• _PROBLEM DETAILS_
Bring together all lines of the material below that contain the string "resolution".
'''
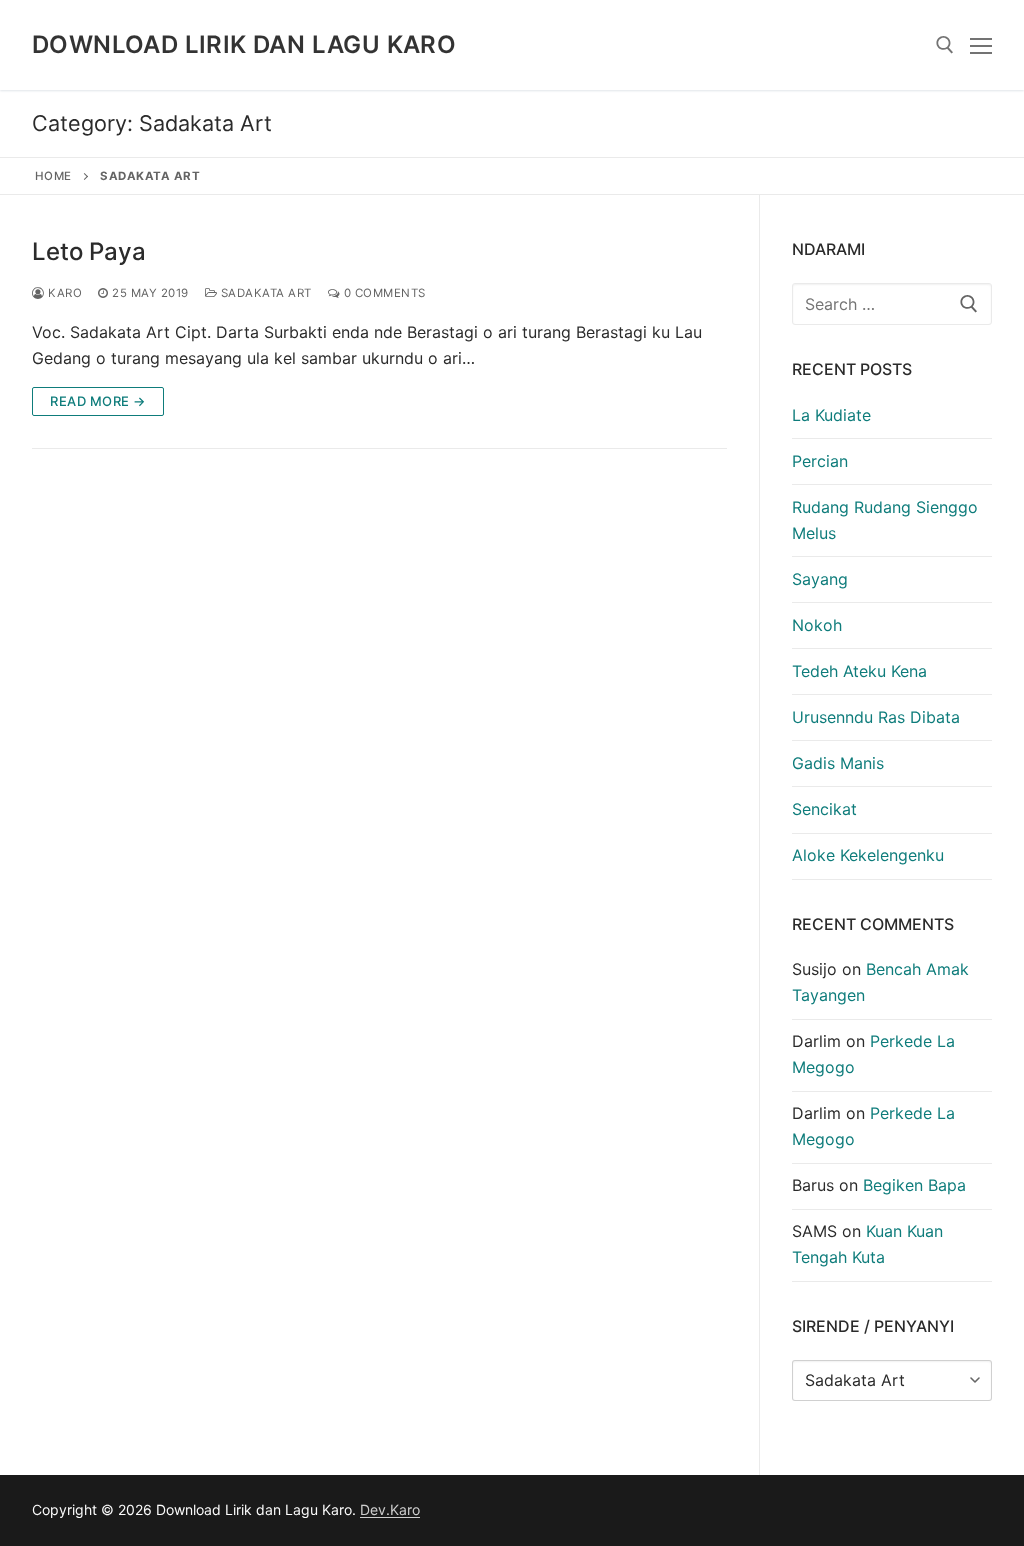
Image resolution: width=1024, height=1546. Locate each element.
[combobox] (892, 304)
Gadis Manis (838, 763)
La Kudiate (831, 415)
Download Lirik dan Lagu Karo (244, 44)
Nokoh (817, 625)
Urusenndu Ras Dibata (876, 717)
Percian (820, 461)
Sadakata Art (264, 293)
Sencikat (824, 809)
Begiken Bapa (914, 1185)
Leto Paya (89, 251)
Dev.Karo (390, 1509)
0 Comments (383, 293)
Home (53, 176)
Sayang (820, 579)
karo (63, 293)
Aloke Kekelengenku (868, 855)
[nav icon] (981, 45)
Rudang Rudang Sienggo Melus (885, 520)
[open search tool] (945, 45)
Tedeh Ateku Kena (859, 671)
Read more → (98, 401)
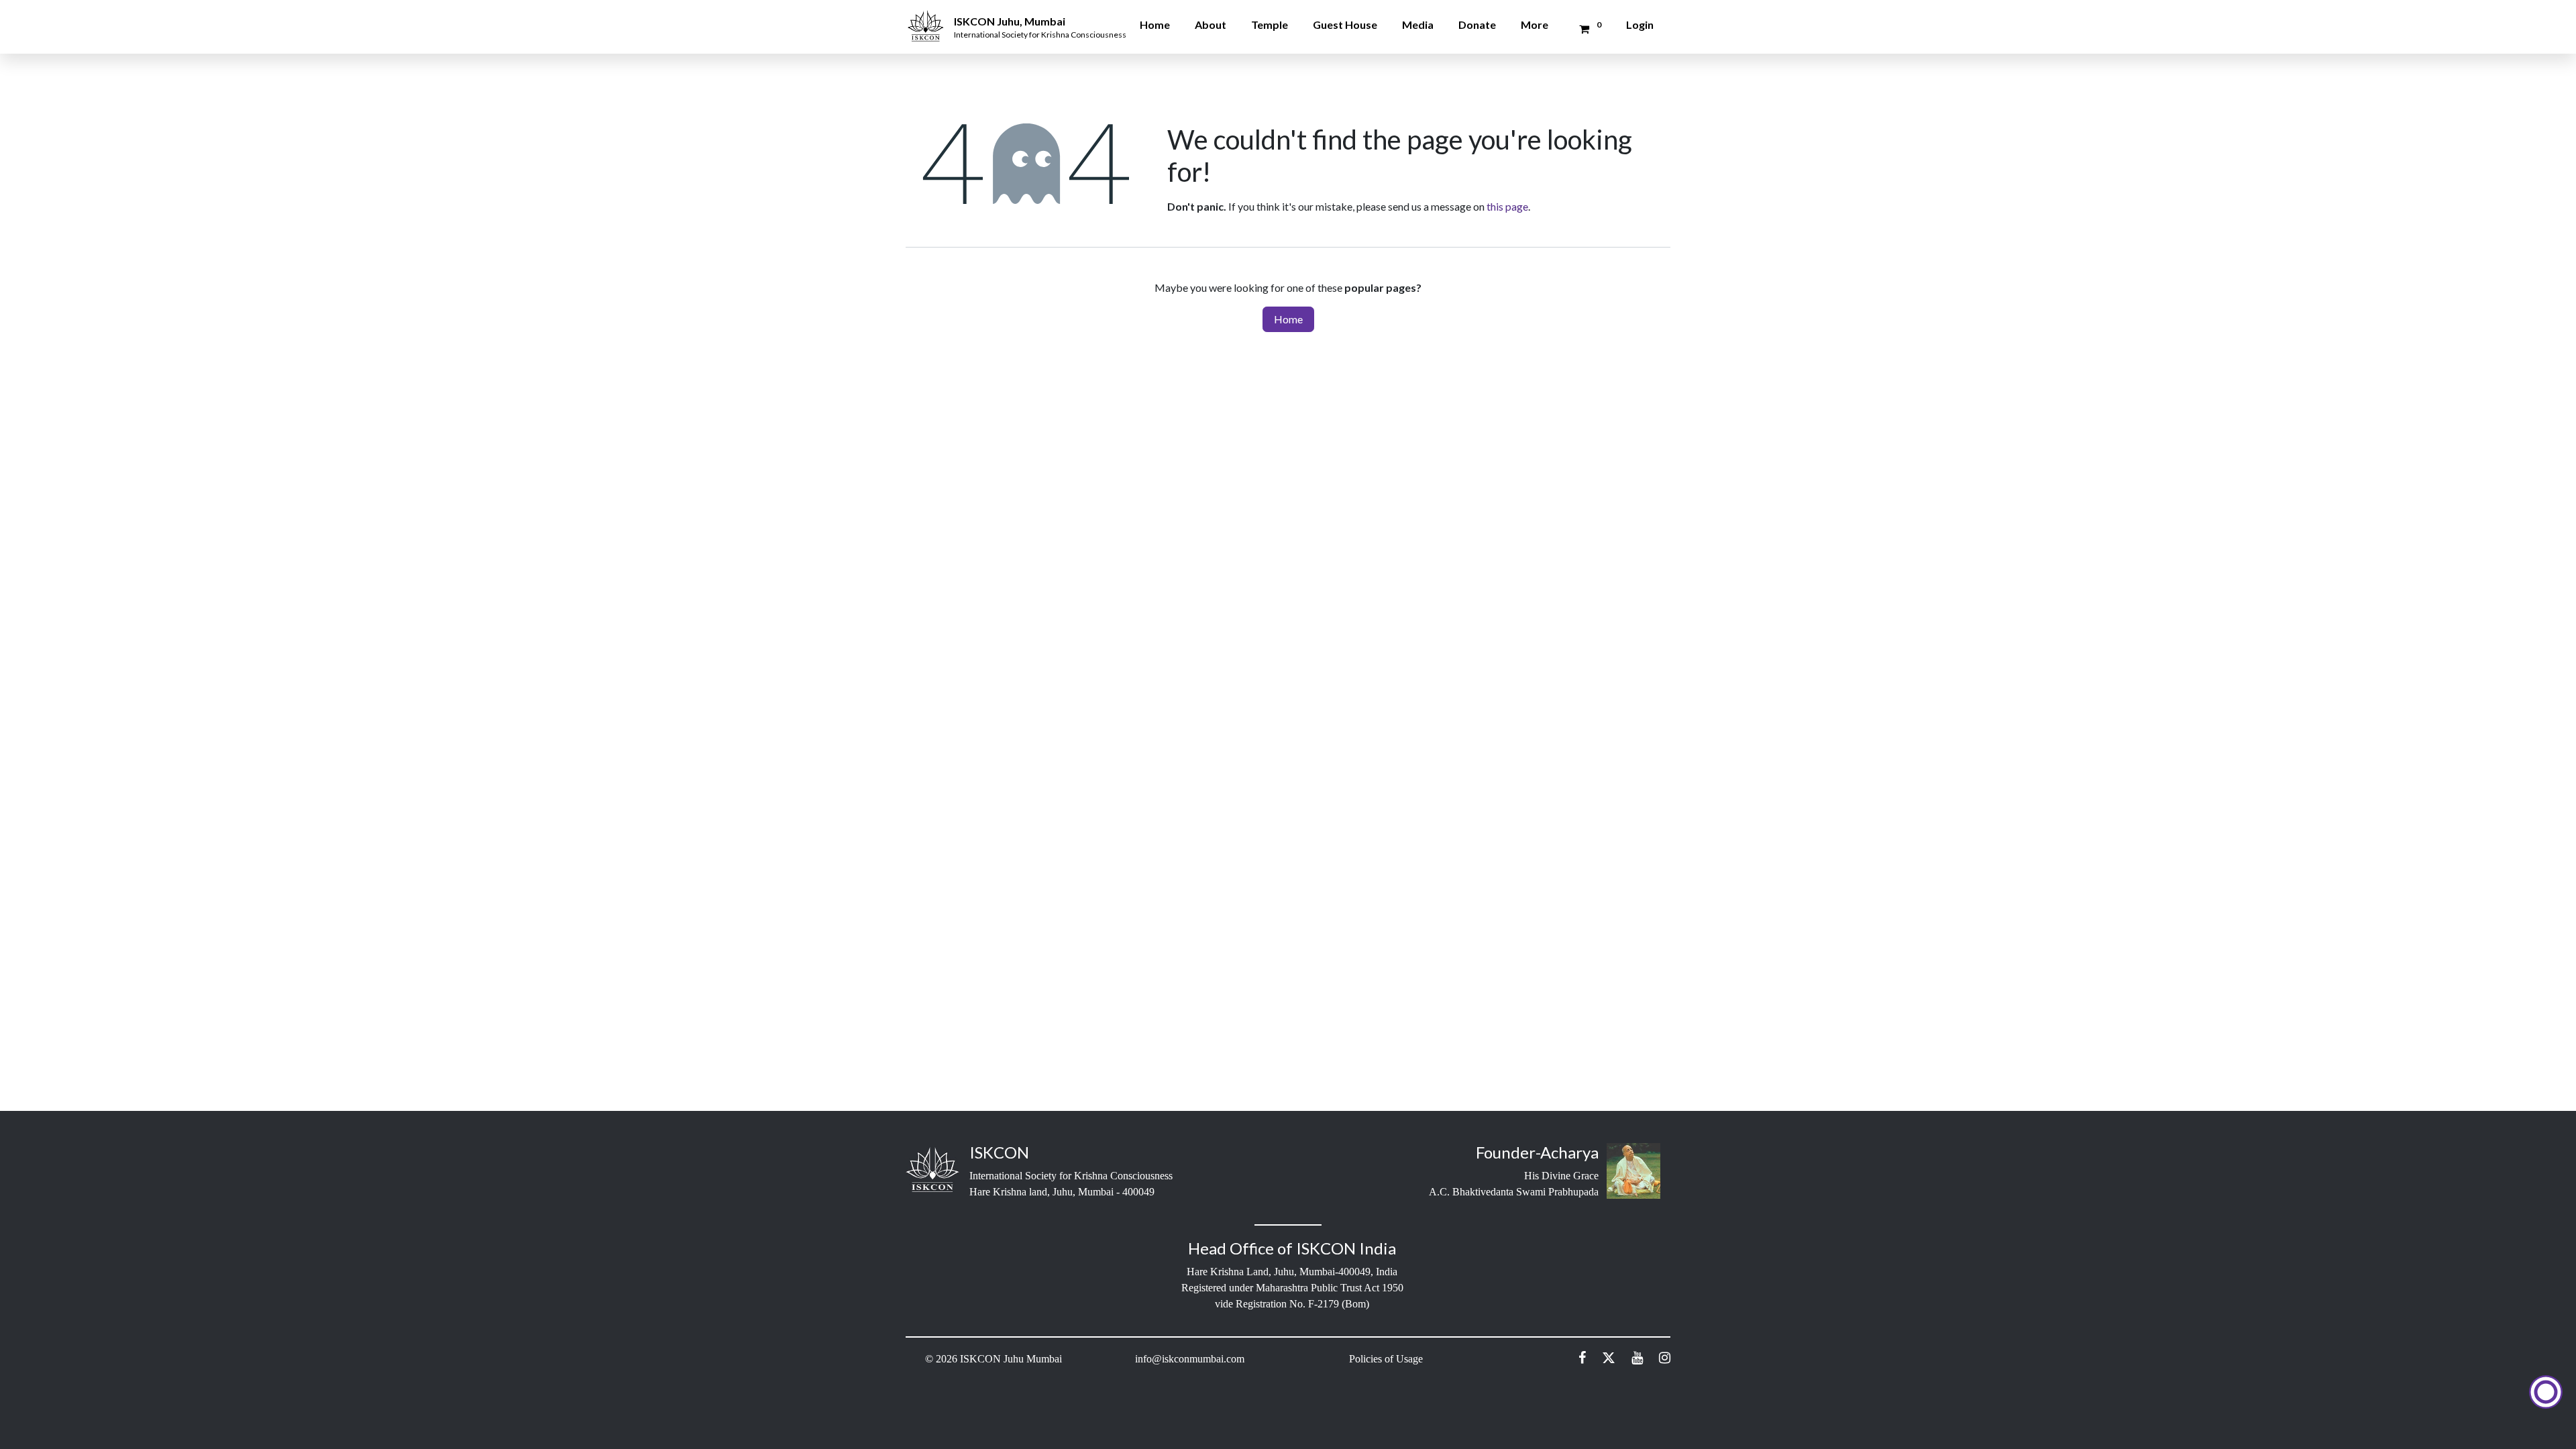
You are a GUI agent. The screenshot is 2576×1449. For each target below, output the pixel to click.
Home (1155, 24)
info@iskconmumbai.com (1189, 1358)
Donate (1477, 24)
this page (1507, 206)
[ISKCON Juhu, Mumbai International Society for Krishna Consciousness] (928, 17)
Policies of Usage (1386, 1358)
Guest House (1345, 24)
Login (1640, 24)
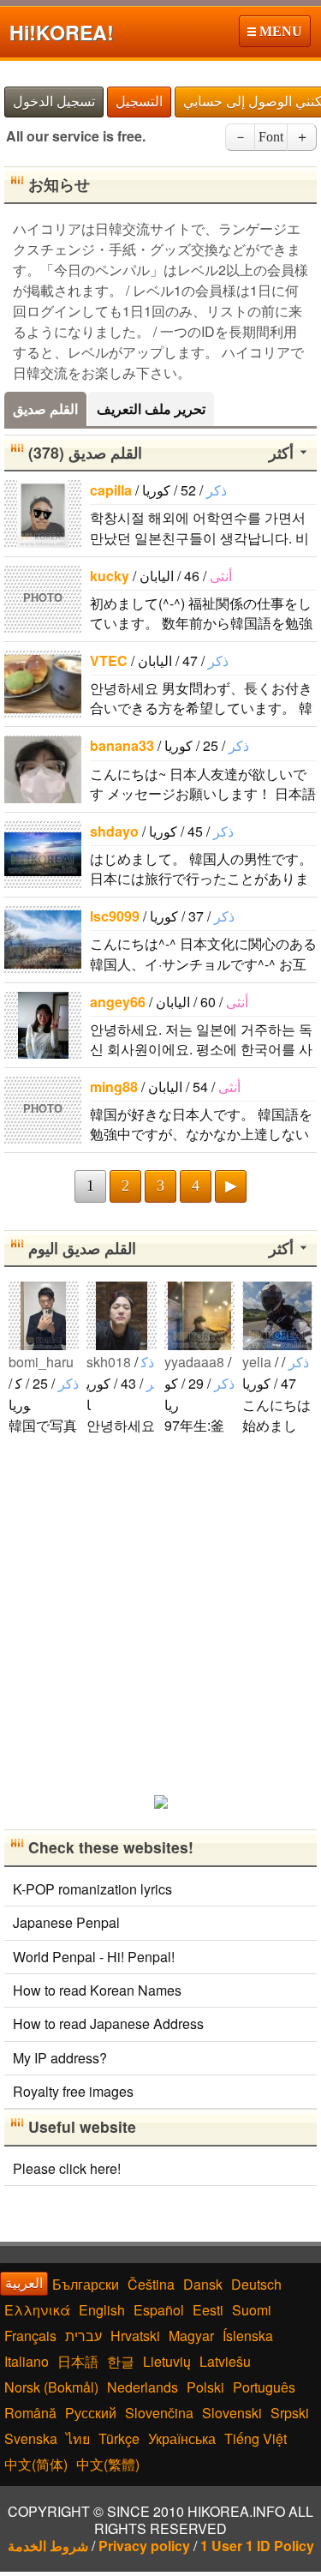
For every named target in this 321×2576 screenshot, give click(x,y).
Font (271, 136)
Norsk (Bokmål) (51, 2387)
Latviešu (225, 2361)
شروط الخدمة (48, 2545)
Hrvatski (135, 2335)
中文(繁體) (108, 2464)
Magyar (191, 2335)
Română (30, 2413)
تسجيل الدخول (54, 101)
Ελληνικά (37, 2310)
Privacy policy (144, 2545)
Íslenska (248, 2335)
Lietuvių (167, 2361)
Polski (205, 2387)
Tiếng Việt (255, 2438)
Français (30, 2335)
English (102, 2310)
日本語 (77, 2361)
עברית (83, 2335)
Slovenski (232, 2413)
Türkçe (119, 2438)
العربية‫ (24, 2283)
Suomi (251, 2310)
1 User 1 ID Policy (257, 2545)
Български (85, 2284)
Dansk (203, 2284)
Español (159, 2310)
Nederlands (142, 2387)
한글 (120, 2361)
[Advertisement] (160, 1613)
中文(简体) (36, 2464)
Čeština (151, 2284)
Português (264, 2387)
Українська (182, 2438)
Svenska (30, 2438)
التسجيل (139, 101)
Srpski (289, 2413)
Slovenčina (159, 2413)
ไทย (78, 2438)
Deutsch (256, 2284)
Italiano (26, 2361)
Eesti (208, 2310)
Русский (90, 2413)
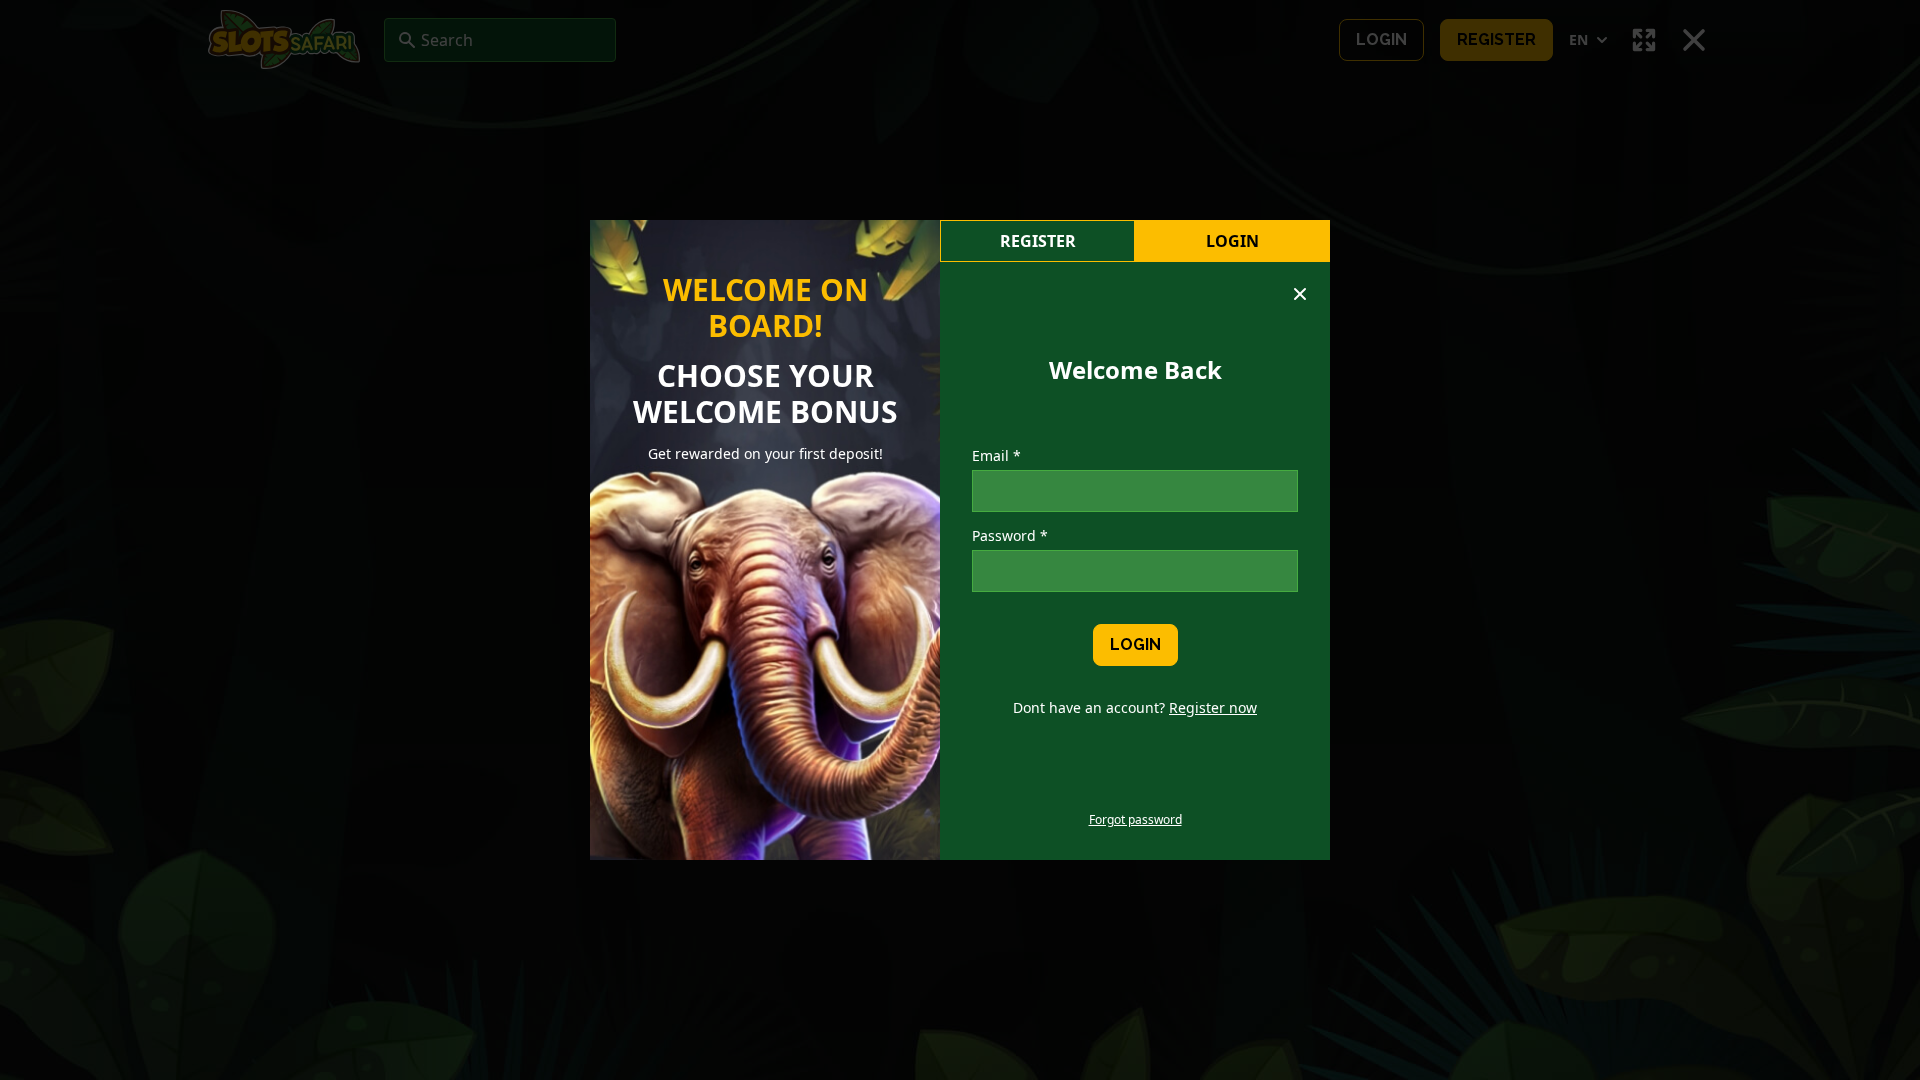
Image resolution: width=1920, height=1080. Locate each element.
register (1038, 241)
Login (1232, 241)
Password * (1010, 535)
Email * (996, 455)
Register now (1213, 707)
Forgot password (1135, 820)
'''
• _TASK RESULT_
Image resolution: width=1024, height=1546. Locate each element.
Image resolution: width=1920, height=1080. Locate each element.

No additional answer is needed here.